◆ **Click-target data**:
———
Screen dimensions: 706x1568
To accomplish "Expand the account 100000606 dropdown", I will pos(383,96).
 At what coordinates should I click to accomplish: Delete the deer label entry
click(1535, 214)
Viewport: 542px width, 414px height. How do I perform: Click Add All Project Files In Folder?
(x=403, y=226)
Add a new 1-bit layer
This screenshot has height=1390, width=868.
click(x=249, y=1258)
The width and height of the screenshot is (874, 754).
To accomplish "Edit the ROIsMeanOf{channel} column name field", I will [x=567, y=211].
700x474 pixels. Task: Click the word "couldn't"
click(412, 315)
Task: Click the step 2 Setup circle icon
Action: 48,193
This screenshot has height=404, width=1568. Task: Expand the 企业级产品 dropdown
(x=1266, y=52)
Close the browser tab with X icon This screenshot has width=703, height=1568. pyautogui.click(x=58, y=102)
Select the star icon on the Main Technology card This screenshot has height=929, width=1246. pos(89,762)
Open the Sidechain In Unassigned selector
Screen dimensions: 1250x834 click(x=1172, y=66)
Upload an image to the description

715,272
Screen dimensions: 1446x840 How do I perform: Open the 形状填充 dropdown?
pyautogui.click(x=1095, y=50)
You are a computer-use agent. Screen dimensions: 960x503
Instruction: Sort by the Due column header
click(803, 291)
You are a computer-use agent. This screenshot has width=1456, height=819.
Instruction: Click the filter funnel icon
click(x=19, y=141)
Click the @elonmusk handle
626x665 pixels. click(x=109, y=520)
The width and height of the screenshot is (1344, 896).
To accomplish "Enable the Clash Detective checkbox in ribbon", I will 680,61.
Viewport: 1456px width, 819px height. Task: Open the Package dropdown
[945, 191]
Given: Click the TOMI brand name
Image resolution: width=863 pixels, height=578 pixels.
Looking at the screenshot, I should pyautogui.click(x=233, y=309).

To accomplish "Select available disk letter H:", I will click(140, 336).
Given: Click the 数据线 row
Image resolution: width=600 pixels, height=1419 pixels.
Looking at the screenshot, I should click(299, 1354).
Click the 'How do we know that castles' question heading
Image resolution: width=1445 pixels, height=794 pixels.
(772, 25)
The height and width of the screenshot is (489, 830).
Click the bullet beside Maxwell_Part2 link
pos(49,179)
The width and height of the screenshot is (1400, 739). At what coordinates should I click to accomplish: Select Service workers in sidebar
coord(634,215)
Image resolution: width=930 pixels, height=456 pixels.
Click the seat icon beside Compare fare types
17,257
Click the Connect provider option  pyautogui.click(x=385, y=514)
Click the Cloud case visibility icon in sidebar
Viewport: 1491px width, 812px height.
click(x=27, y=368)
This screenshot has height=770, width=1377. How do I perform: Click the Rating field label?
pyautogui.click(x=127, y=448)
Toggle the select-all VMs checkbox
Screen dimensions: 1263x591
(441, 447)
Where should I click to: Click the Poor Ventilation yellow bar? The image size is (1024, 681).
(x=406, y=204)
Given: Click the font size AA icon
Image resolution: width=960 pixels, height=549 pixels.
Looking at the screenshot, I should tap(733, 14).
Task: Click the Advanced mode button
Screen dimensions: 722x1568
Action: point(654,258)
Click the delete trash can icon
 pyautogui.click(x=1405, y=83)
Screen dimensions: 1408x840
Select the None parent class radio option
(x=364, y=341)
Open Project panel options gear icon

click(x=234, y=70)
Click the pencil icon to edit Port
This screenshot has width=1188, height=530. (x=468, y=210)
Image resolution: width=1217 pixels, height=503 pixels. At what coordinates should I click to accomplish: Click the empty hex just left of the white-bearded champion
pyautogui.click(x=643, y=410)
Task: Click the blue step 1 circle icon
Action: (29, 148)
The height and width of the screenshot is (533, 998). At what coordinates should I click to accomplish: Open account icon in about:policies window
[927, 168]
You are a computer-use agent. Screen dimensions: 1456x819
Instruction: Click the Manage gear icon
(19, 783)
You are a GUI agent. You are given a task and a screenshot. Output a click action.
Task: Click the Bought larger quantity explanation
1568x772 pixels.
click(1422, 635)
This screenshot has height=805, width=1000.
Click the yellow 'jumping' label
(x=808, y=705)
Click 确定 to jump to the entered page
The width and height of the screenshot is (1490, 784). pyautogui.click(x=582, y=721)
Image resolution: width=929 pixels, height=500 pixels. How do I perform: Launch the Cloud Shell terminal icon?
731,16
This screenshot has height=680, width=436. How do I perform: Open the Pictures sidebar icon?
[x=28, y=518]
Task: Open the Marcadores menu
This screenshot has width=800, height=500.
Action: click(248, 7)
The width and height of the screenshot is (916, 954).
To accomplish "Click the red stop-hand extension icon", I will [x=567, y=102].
———
◆ **Requirements**:
Format the lines of the data above as a JSON list of strings, with one string per line and blank lines omitted.

◆ **Correct response**:
[
  "Screen dimensions: 706x1568",
  "To accomplish \"Expand the account 100000606 dropdown\", I will pos(383,96).",
  " At what coordinates should I click to accomplish: Delete the deer label entry",
  "click(1535, 214)",
  "Viewport: 542px width, 414px height. How do I perform: Click Add All Project Files In Folder?",
  "(x=403, y=226)",
  "Add a new 1-bit layer",
  "This screenshot has height=1390, width=868.",
  "click(x=249, y=1258)",
  "The width and height of the screenshot is (874, 754).",
  "To accomplish \"Edit the ROIsMeanOf{channel} column name field\", I will [x=567, y=211].",
  "700x474 pixels. Task: Click the word \"couldn't\"",
  "click(412, 315)",
  "Task: Click the step 2 Setup circle icon",
  "Action: 48,193",
  "This screenshot has height=404, width=1568. Task: Expand the 企业级产品 dropdown",
  "(x=1266, y=52)",
  "Close the browser tab with X icon This screenshot has width=703, height=1568. pyautogui.click(x=58, y=102)",
  "Select the star icon on the Main Technology card This screenshot has height=929, width=1246. pos(89,762)",
  "Open the Sidechain In Unassigned selector",
  "Screen dimensions: 1250x834 click(x=1172, y=66)",
  "Upload an image to the description",
  "715,272",
  "Screen dimensions: 1446x840 How do I perform: Open the 形状填充 dropdown?",
  "pyautogui.click(x=1095, y=50)",
  "You are a computer-use agent. Screen dimensions: 960x503",
  "Instruction: Sort by the Due column header",
  "click(803, 291)",
  "You are a computer-use agent. This screenshot has width=1456, height=819.",
  "Instruction: Click the filter funnel icon",
  "click(x=19, y=141)",
  "Click the @elonmusk handle",
  "626x665 pixels. click(x=109, y=520)",
  "The width and height of the screenshot is (1344, 896).",
  "To accomplish \"Enable the Clash Detective checkbox in ribbon\", I will 680,61.",
  "Viewport: 1456px width, 819px height. Task: Open the Package dropdown",
  "[945, 191]",
  "Given: Click the TOMI brand name",
  "Image resolution: width=863 pixels, height=578 pixels.",
  "Looking at the screenshot, I should pyautogui.click(x=233, y=309).",
  "To accomplish \"Select available disk letter H:\", I will click(140, 336).",
  "Given: Click the 数据线 row",
  "Image resolution: width=600 pixels, height=1419 pixels.",
  "Looking at the screenshot, I should click(299, 1354).",
  "Click the 'How do we know that castles' question heading",
  "Image resolution: width=1445 pixels, height=794 pixels.",
  "(772, 25)",
  "The height and width of the screenshot is (489, 830).",
  "Click the bullet beside Maxwell_Part2 link",
  "pos(49,179)",
  "The width and height of the screenshot is (1400, 739). At what coordinates should I click to accomplish: Select Service workers in sidebar",
  "coord(634,215)",
  "Image resolution: width=930 pixels, height=456 pixels.",
  "Click the seat icon beside Compare fare types",
  "17,257",
  "Click the Connect provider option  pyautogui.click(x=385, y=514)",
  "Click the Cloud case visibility icon in sidebar",
  "Viewport: 1491px width, 812px height.",
  "click(x=27, y=368)",
  "This screenshot has height=770, width=1377. How do I perform: Click the Rating field label?",
  "pyautogui.click(x=127, y=448)",
  "Toggle the select-all VMs checkbox",
  "Screen dimensions: 1263x591",
  "(441, 447)",
  "Where should I click to: Click the Poor Ventilation yellow bar? The image size is (1024, 681).",
  "(x=406, y=204)",
  "Given: Click the font size AA icon",
  "Image resolution: width=960 pixels, height=549 pixels.",
  "Looking at the screenshot, I should tap(733, 14).",
  "Task: Click the Advanced mode button",
  "Screen dimensions: 722x1568",
  "Action: point(654,258)",
  "Click the delete trash can icon",
  " pyautogui.click(x=1405, y=83)",
  "Screen dimensions: 1408x840",
  "Select the None parent class radio option",
  "(x=364, y=341)",
  "Open Project panel options gear icon",
  "click(x=234, y=70)",
  "Click the pencil icon to edit Port",
  "This screenshot has width=1188, height=530. (x=468, y=210)",
  "Image resolution: width=1217 pixels, height=503 pixels. At what coordinates should I click to accomplish: Click the empty hex just left of the white-bearded champion",
  "pyautogui.click(x=643, y=410)",
  "Task: Click the blue step 1 circle icon",
  "Action: (29, 148)",
  "The height and width of the screenshot is (533, 998). At what coordinates should I click to accomplish: Open account icon in about:policies window",
  "[927, 168]",
  "You are a computer-use agent. Screen dimensions: 1456x819",
  "Instruction: Click the Manage gear icon",
  "(19, 783)",
  "You are a GUI agent. You are given a task and a screenshot. Output a click action.",
  "Task: Click the Bought larger quantity explanation",
  "1568x772 pixels.",
  "click(1422, 635)",
  "This screenshot has height=805, width=1000.",
  "Click the yellow 'jumping' label",
  "(x=808, y=705)",
  "Click 确定 to jump to the entered page",
  "The width and height of the screenshot is (1490, 784). pyautogui.click(x=582, y=721)",
  "Image resolution: width=929 pixels, height=500 pixels. How do I perform: Launch the Cloud Shell terminal icon?",
  "731,16",
  "This screenshot has height=680, width=436. How do I perform: Open the Pictures sidebar icon?",
  "[x=28, y=518]",
  "Task: Open the Marcadores menu",
  "This screenshot has width=800, height=500.",
  "Action: click(248, 7)",
  "The width and height of the screenshot is (916, 954).",
  "To accomplish \"Click the red stop-hand extension icon\", I will [x=567, y=102]."
]